In the end, the most dramatic changes in the logistics of producing scholarship will likely be the direct result of freeing journals from the time demands and costs of print publication. Freed from the physical confines of producing individual issues, journals will have new latitude in publication policies. The possibility of very speedy publication will improve the timeliness of scholarship and provide opportunities for followup discussion and debate. The selectivity of journals, the sina qua non that separates scholarship from soapbox, is now maintained in part by page limitations resulting from publication costs. There is no such limitation on web scholarship; once server connection costs are paid, the costs associated with posting articles are negligible. The web-based journal's level of exclusivity therefore becomes entirely a matter of editorial policy, editors' time, and the traffic in scholarship.

My concern here is to highlight the coming change and to explore how the new medium can be used to create different kinds of scholarship, not to address the myriad larger questions raised by this transformation. However, it is worth noting that the advent of web-based scholarship portends changes in the public profile of social science (serious research may become more accessible and widely read), in the mechanics of teaching (course web pages with URL's of assigned articles can replace the piles of photocopies on reserve), in the finances of journals (production costs will be dramatically reduced), and in the procedures for evaluating scholars' output.


Notes

I am grateful to B.J. Johnston of the Washington Univ. Libraries and to M.P. Stone for comments and discussion.

References

Bush, V. (1945) "As we may think." Atlantic Monthly July 1945: 101-108.

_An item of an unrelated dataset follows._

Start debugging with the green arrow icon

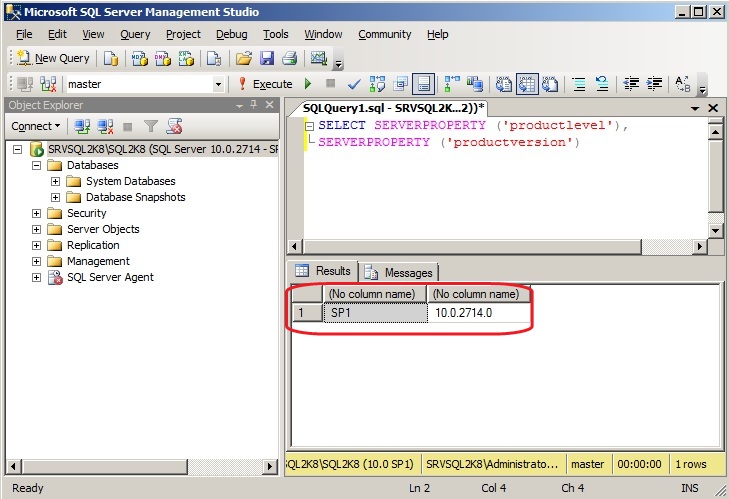click(x=308, y=84)
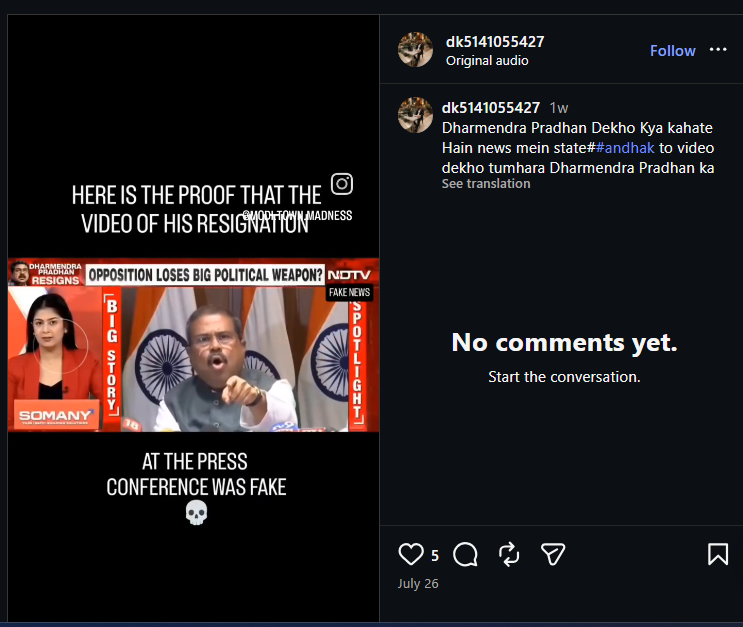Screen dimensions: 743x627
Task: Open profile picture in post header
Action: (415, 49)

Englebart, T. (1963) A conceptual framework for the augmentation of man's intellect. In Vistas in information handling, Vol I, ed P.W. Howerton and D.C. Weeks. London:Sparten Books.

Nelson, T.H. (1980) Replacing the printed word: A complete literary system. IFIP Proceedings Oct 1980, pp. 1013-1023.

Stone, G. 1997 Animated images: A new tool for web-based anthropology. Cultural Anthropology Methods 9(1):15-16 and http://artsci.wustl.edu/~anthro/research/CAMPAPER.HTM.

Biographical Sketch

Glenn Davis Stone is an ecological anthropologist. His research in recent years has focused on indigenous agricultural systems in Africa, especially their social and spatial aspects. He is Associate Professor in the Dept. of Anthropology at Washington University, St. Louis MO 63130; stone@artsci.wustl.edu, 314-935-5239 voice, 314-935-8535 fax.

Footnotes

1. For example, the Johns Hopkins Univ. Press offers 43 full-text journals at http://muse.jhu.edu/journals/; the Committee on Institutional Cooperation's electronic journal collection offers 146 online journals at http://ejournals.cic.net/index.html. The "NewJour" mailing list, devoted entirely to announcements of new online journals, lists several dozen each week.

2. A relative URL refers to a file on the same server as itself, making it unnecessary to include the entire URL.